Magento 2 User Roles and Permissions

🔐 Magento 2 User Roles & Permissions

Magento 2 provides a flexible user roles and permissions system that lets you assign specific access rights to different admin users. This is super useful for teams—developers, content editors, marketers, and support staff can all have tailored access without interfering with each other’s work.

👤 Why Use User Roles?

Instead of giving everyone full access to your admin panel (which is risky!), you can:

  • Restrict who can change products or prices
  • Limit access to customer data (for privacy)
  • Let support staff only view orders
  • Allow developers access to system tools only

⚙️ How to Create a User Role in Magento 2

  1. Log in to the Admin Panel.
  2. Go to System > Permissions > User Roles.
  3. Click Add New Role.
  4. Under Role Info, enter a name like “Product Manager”.
  5. Under Role Resources, choose the exact resources this role can access (e.g., Catalog, Sales).
  6. Click Save Role.

👥 Assigning the Role to an Admin User

  1. Go to System > Permissions > All Users.
  2. Edit a user or click Add New User.
  3. In the User Role tab, assign the role you just created.
  4. Save the user.

🔧 Example: Creating a Custom Role Programmatically

Here’s how you can create a user role using a Magento 2 setup script:

/* File: app/code/Vendor/Module/Setup/Patch/Data/CreateUserRole.php */

namespace Vendor\Module\Setup\Patch\Data;

use Magento\Authorization\Model\RoleFactory;
use Magento\Authorization\Model\RulesFactory;
use Magento\Framework\Setup\Patch\DataPatchInterface;

class CreateUserRole implements DataPatchInterface
{
    protected $roleFactory;
    protected $rulesFactory;

    public function __construct(
        RoleFactory $roleFactory,
        RulesFactory $rulesFactory
    ) {
        $this->roleFactory = $roleFactory;
        $this->rulesFactory = $rulesFactory;
    }

    public function apply()
    {
        $role = $this->roleFactory->create();
        $role->setName('Custom Role')
             ->setPid(0)
             ->setRoleType('G') // 'G' means admin role group
             ->save();

        $this->rulesFactory->create()->setRoleId($role->getId())
            ->setResources(['Magento_Backend::all']) // Or use a list of specific ACL resources
            ->saveRel();
    }

    public static function getDependencies() { return []; }
    public function getAliases() { return []; }
}

Try It Now

🔎 Understanding ACL Resources

Permissions in Magento 2 are controlled by ACL (Access Control List) resources.

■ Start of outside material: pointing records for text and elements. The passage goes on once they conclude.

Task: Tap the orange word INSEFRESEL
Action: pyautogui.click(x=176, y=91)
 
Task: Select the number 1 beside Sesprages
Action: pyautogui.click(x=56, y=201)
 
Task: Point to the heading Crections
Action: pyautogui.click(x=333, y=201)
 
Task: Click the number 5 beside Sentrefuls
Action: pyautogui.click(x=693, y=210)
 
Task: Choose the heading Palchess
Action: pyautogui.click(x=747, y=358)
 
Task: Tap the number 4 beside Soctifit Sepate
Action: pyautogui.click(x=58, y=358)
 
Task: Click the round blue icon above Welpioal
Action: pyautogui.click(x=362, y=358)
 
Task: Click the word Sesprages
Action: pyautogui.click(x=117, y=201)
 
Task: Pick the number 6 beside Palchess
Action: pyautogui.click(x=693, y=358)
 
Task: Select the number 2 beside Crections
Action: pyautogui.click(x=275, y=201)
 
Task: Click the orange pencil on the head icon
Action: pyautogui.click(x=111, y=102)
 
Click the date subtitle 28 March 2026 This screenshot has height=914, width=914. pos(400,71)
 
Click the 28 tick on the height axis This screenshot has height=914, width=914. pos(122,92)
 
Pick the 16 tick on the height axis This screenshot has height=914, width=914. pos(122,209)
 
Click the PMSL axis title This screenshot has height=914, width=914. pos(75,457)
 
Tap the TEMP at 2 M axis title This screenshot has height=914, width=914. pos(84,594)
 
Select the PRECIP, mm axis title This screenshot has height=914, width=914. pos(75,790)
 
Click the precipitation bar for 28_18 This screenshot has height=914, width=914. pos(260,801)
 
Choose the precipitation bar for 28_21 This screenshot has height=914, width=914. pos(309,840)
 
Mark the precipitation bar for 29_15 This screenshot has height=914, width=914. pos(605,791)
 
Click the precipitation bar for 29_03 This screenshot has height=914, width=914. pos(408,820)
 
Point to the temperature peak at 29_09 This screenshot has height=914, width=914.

These are defined in each module’s acl.xml file.

🔧 Example: Defining ACL Resources


<acl xmlns:xsi="http://www.w3.org/2001/XMLSchema-instance"
     xsi:noNamespaceSchemaLocation="urn:magento:framework:Acl/etc/acl.xsd">
    <resources>
        <resource id="Magento_Backend::admin">
            <resource id="Vendor_Module::config" title="My Module Config" sortOrder="10"/>
        </resource>
    </resources>
</acl>

Try It Now

🏁 Conclusion

Magento 2 makes it easy to assign specific roles and permissions to different users. Whether you’re securing access manually from the admin or programmatically through your modules, the ACL system gives you powerful control over who sees what.

Use roles to reduce risk, keep your team focused, and protect sensitive data—all from one secure admin panel!